Question

Does g++ 4.7.2 implement std::set::emplace, as defined by the C++11 Standard and documented here?

I have written the following little test case:

#include <set>
#include <string>

struct Foo
{
    std::string mBar;
    bool operator<(const Foo& rhs) const
    {
        return mBar < rhs.mBar;
    }
    Foo(const std::string bar) : mBar(bar) {};
};

typedef std::set<Foo> Foos;

int main()
{
    Foos foos;
    foos.emplace(std::string("Hello"));
}

Under G++ 4.7.2, this fails to compile:

[john.dibling@somewhere hacks]$ g++ -o main.o -std=c++0x -c main.cpp
main.cpp: In function ‘int main()’:
main.cpp:19:10: error: ‘Foos’ has no member named ‘emplace’

Also fails to compile under IDEOne, however it does compile under MSVC 2012 Update 1.

Was it helpful?

Solution

It is not implemented in gcc 4.7.2.

There is some explanation:

Just to clarify a bit: this wasn't an oversight.

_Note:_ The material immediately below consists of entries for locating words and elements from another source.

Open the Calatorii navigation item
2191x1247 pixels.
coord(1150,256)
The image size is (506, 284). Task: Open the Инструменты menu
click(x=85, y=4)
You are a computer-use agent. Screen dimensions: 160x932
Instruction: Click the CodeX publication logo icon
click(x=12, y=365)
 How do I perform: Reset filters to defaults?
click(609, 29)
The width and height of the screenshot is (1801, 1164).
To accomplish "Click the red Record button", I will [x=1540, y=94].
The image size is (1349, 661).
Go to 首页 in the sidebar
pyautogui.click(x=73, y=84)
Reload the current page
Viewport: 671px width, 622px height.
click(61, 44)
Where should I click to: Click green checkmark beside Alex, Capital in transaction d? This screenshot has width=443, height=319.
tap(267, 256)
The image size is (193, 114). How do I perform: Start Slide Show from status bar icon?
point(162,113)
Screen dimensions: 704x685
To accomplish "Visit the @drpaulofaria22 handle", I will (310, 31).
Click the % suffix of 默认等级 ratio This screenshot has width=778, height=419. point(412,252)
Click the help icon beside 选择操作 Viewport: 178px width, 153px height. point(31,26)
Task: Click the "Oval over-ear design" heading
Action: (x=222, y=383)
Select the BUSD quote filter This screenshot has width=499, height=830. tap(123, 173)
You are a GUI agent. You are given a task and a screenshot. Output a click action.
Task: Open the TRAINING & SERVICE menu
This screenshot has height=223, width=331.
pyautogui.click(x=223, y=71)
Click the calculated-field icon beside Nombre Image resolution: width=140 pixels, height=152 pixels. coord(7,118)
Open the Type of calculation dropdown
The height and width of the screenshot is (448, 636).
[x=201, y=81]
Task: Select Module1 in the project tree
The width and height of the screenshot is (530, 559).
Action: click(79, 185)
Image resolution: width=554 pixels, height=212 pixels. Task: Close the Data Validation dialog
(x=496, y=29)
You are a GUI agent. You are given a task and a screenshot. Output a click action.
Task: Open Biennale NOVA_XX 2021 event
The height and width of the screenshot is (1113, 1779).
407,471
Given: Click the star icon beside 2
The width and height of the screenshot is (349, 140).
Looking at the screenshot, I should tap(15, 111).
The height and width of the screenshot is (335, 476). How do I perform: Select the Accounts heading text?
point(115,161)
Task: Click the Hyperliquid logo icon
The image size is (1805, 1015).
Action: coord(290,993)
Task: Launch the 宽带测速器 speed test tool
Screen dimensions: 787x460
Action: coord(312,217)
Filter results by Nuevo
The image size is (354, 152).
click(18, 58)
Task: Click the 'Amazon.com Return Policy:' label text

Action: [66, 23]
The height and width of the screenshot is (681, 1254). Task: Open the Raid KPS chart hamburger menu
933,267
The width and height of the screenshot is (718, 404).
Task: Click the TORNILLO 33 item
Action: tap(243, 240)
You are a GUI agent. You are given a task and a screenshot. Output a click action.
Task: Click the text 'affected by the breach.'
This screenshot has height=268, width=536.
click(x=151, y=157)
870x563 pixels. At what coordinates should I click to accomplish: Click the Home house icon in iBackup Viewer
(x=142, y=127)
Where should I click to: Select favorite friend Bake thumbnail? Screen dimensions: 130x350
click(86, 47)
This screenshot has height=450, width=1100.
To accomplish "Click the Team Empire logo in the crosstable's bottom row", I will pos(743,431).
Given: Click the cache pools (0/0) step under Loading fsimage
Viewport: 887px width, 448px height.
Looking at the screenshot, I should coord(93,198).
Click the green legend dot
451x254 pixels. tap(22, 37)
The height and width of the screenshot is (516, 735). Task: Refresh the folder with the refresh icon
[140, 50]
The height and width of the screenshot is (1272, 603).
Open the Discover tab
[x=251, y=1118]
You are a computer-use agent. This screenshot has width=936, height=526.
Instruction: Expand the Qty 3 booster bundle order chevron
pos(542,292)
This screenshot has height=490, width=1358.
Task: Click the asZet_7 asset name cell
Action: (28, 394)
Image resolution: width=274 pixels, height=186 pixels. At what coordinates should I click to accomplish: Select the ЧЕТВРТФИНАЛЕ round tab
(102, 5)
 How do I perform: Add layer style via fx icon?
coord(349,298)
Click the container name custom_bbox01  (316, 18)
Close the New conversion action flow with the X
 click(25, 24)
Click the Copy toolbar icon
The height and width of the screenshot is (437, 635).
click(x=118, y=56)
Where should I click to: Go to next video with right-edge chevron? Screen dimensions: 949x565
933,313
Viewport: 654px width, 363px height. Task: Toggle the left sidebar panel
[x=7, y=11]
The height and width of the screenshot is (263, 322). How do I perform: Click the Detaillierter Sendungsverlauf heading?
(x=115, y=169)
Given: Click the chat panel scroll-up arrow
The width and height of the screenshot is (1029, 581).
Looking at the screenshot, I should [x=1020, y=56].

We had the nasty problem in the Draft C++0x Standard with std::pair, which essentially made impossible adding the emplace_* members to std::map, std::multimap, etc, without breaking existing user code. Thus we waited on that, until things got clarified in this whole area. Now it's actually possible to work on those facilities.

Your code compiles nicely with gcc 4.8.0, see LWS.

OTHER TIPS

emplace() for associative containers was added in libstdc++ for gcc 4.8.0, under gcc 4.7.2 it won't work.